Ces «déséquilibrés» sont parfaitement organisés. Ils semblent déjouer toutes les précautions traditionnelles des corps policiers, en modifiant chaque fois leurs tactiques, achetant des complicités, opérant souvent de l’étranger, laissant le soin de l’exécution à des idiots fanatisés et affamés de vierges en chaleur, et de gloire éphémère auprès de leurs enfants fanatisés, abusés, cruélisés et glorifiés par des imams hurleurs assoiffés de sang (et de subventions), pour le plus grand profit de politiciens désireux d’établir l’autorité de leurs dictatures sanglantes. Les indemnités versées aux familles des «courageux kamikazes» tués ou emprisonnés, seuls lâches vautours capables de transformer nos inquiétudes en espèces palpables.

Avez-vous pensé un instant quel serait le coût de nos polices publiques et privées et secrètes s’il n’y avait plus de terrorisme à combattre? Aux coûts de nos voyages, de nos concerts, de nos sorties rendues hasardeuses, de nos achats parfois dangereux, de nos gardiennes parfois douteuses, des coûts exponentiels de la santé, du chantage à peine déguisé de multinationales offrant aux gouvernements des précautions clés en mains qui seront déjouées par l’imagination des terroristes? Eh oui! la peur se vend bien, merci, et le sentiment de sécurité qu’on prétend nous vendre, nous le payons très cher.

Je ne veux plus être Charlie tous les jours, être Paris, Bruxelles ou Londres ou Barcelone… Je veux participer, à ma manière à éliminer cette pulsion imbécile qui fait que certains pensent qu’ils peuvent améliorer leur vie dans ce monde -ou dans l’autre- en supprimant celle des autres.

N’en avez-vous pas assez d’aller porter vos fleurs et vos bougies sur les sanctuaires encore humides du sang des innocents?

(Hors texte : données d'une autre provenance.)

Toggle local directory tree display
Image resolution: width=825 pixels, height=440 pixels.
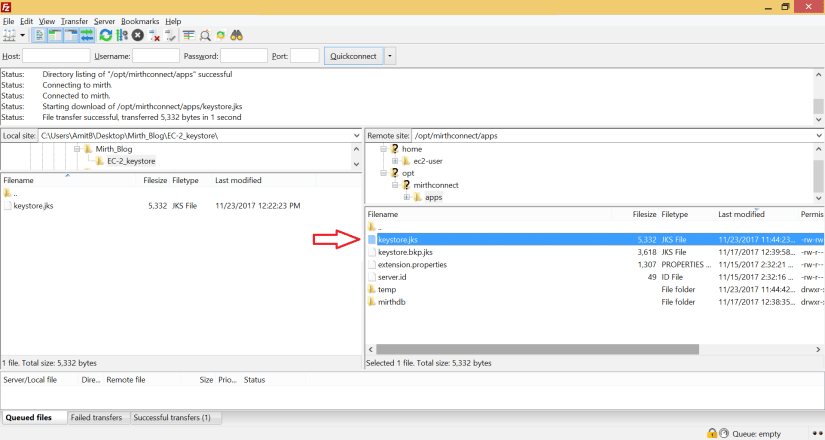pos(55,36)
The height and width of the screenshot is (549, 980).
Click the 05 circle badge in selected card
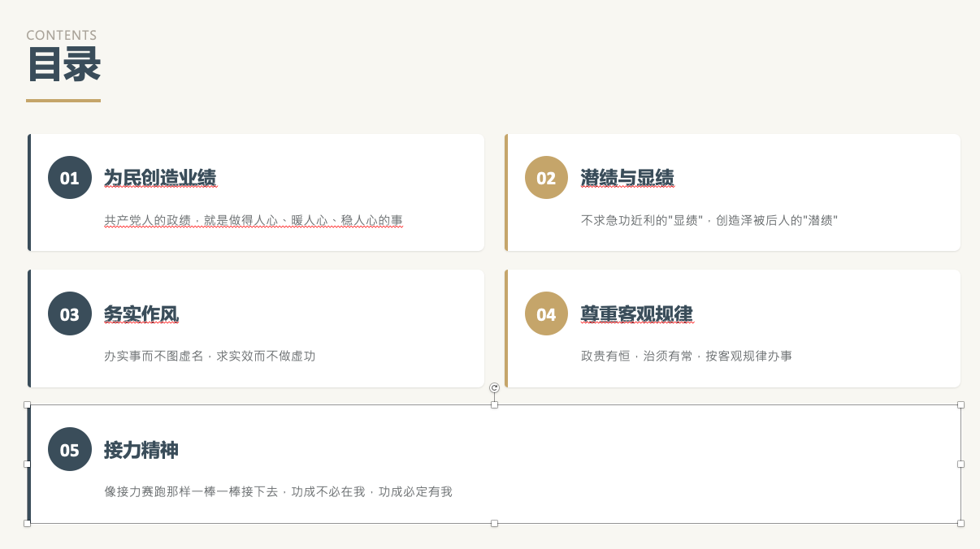(70, 449)
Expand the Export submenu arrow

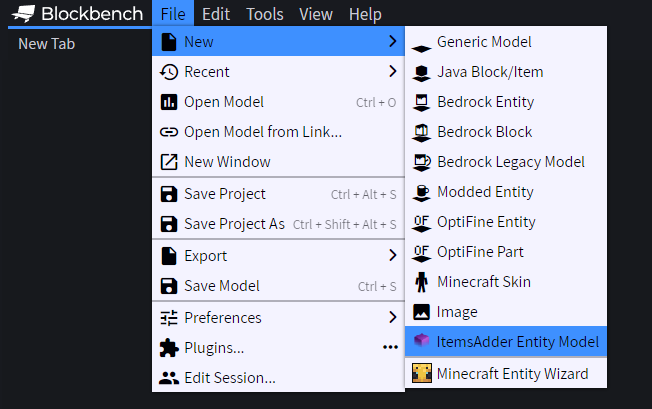[x=392, y=256]
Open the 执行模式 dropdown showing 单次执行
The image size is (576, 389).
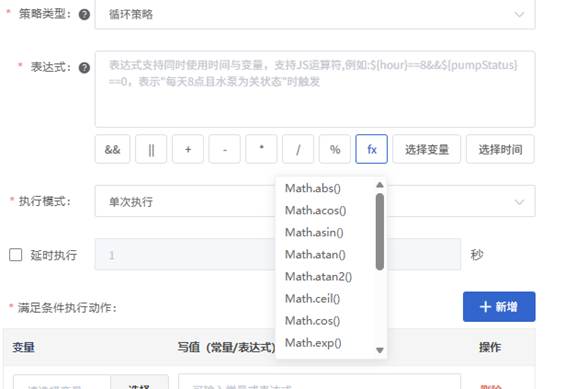(x=315, y=201)
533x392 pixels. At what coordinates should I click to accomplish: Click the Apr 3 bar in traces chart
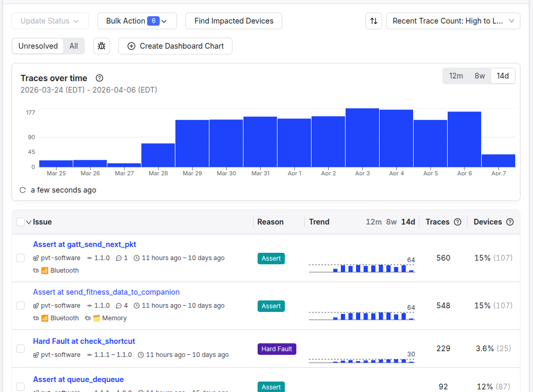(x=362, y=138)
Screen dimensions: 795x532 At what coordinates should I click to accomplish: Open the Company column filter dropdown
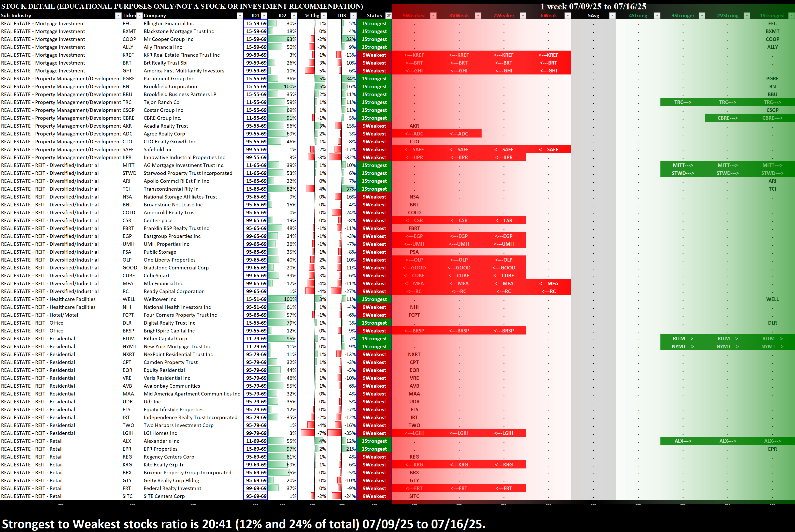(240, 16)
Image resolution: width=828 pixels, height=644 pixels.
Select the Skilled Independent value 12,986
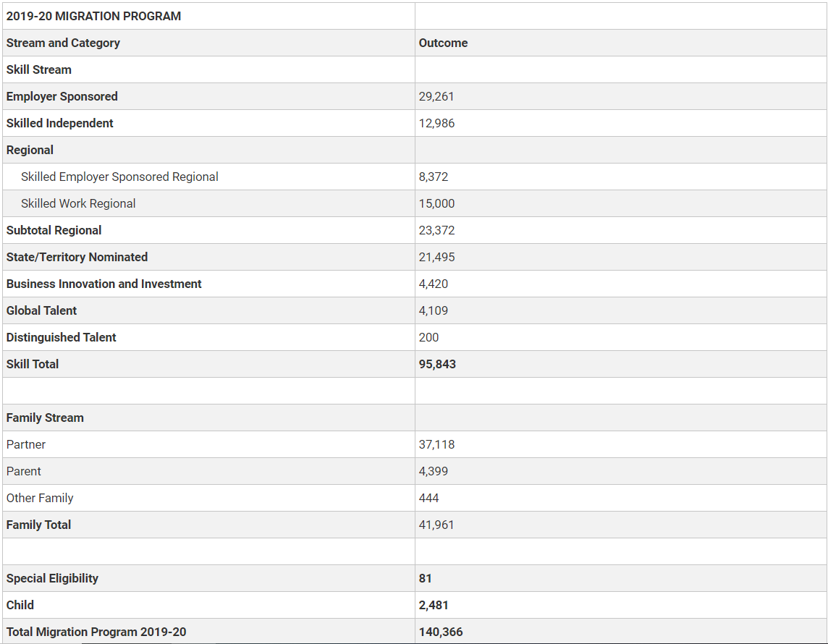pos(436,123)

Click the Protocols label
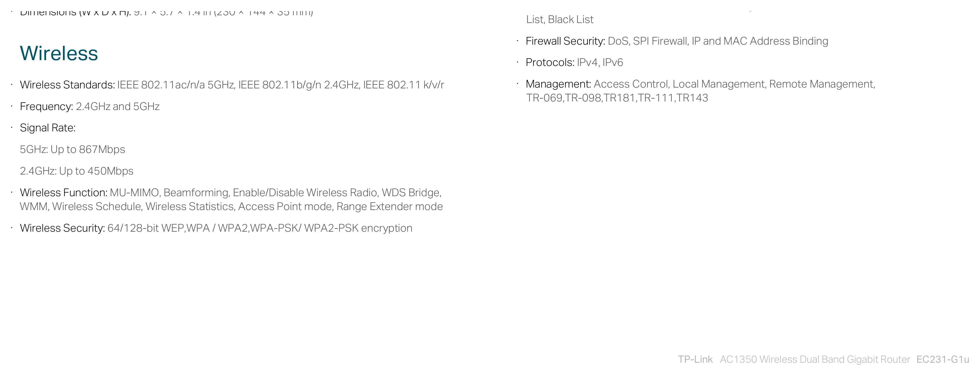[550, 62]
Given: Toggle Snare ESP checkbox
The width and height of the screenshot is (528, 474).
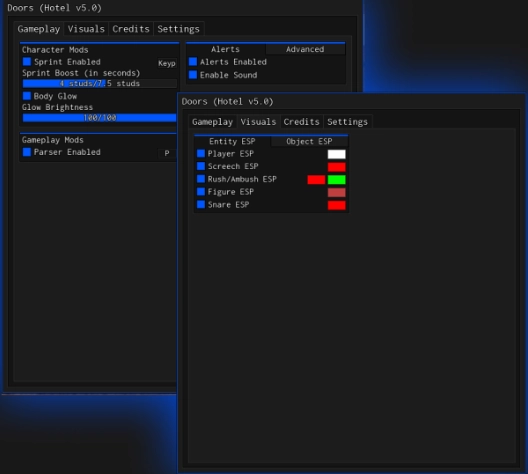Looking at the screenshot, I should [x=201, y=204].
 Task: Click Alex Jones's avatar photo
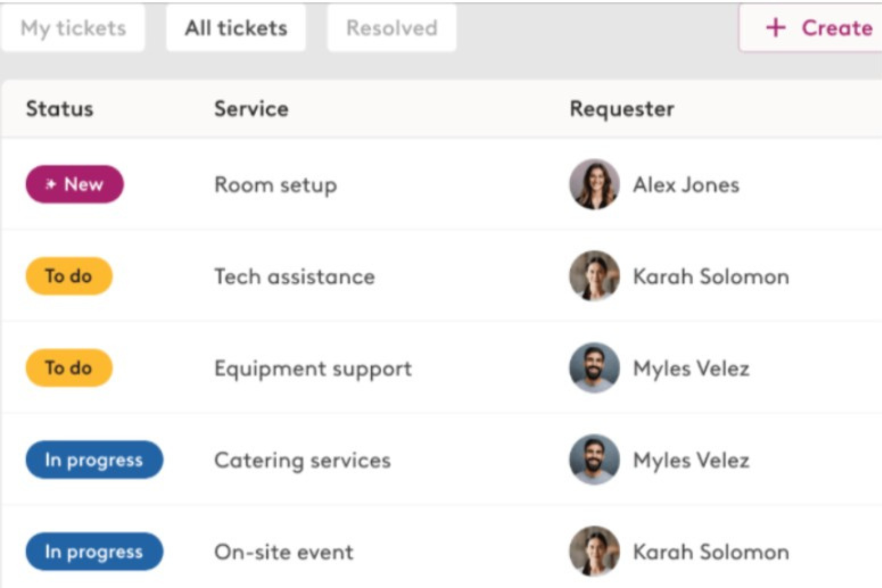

À quand un tribunal de Nuremberg pour juger ceux qui tirent les ficelles de ces malheureux en les forçant à couper le pipeline? Un tribunal qui condamnerait les sponsors et les mettrait au ban de la civilisation et de l’économie mondiale pour avoir aidé, encouragé, financé ces malheureux?
Bien sûr, nous devrons y sacrifier quelques commodités, mais ce serait comme priver d’oxygène un incendie incontrôlable.

C’est peut-être un lieu commun de dire que ça n’arrive pas dans notre cour, mais que ça pourrait. Au fond de nous, nous savons bien que les océans ne nous protégeront pas plus qu’ils n’ont empêché la terreur de s’attaquer au World Trade Center.

Nous devrons aussi améliorer notre justice, notre solidarité envers les démunis d’ici et d’ailleurs, réduire les inégalités qui font perdre la tête à ceux qui sont témoins de la voracité des uns et de l’extrême misère des autres.

Oui, l’établissement d’une atmosphère plus sereine pour nous… et pour notre environnement, est à ce prix.